LM: Charlotte Innes’s Nation article referred to The Butcher’s Tales in painterly terms—for instance, she likened those stories to miniatures. I realize this topic is probably something that’s difficult to articulate with any degree of precision, but could you talk about the way your background as a visual artist may have influenced your fiction?
RD: Looking at the paintings of the artists I love—such as Bosch or Vermeer—has had an influence on the way I see the world and so on the way I write. Often I want a kind of Vermeer light—that transcendency- and a Boschian “noise.” That savagery. That clarity. That delicacy.
LM: I first became aware of your work when I saw those drawings you did for Bob Coover’s Spanking the Maid. Those seemed to be beautifully integrated with what Bob was doing in that piece—his interest in representing transformation and metamorphosis, the peculiar combination of abstraction and sensuousness, and so on.
RD: We met in ’66. I was drawing, “transforming,” objects. They were like aberrant natural histories or subversions of encyclopedia plates. And Bob was writing Pricksongs—those wonderfully mutable stories. There was a startling affinity there; our friendship has been long and delightful.

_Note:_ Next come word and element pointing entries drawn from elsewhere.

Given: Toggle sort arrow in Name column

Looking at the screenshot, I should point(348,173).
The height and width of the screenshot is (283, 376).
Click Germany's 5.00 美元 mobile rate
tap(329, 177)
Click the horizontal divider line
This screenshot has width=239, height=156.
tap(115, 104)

SG: Fairy tales and other forms of fabulous storytelling that you’ve used in your work are similar to science fiction—that is, anything can happen from one moment to the next as long as it fits into the logic of the story, as opposed to realistic fiction, where you’re locked into describing only certain kinds of characters and events. Obviously your approach allows you to present these transformations almost “naturally,” in a way.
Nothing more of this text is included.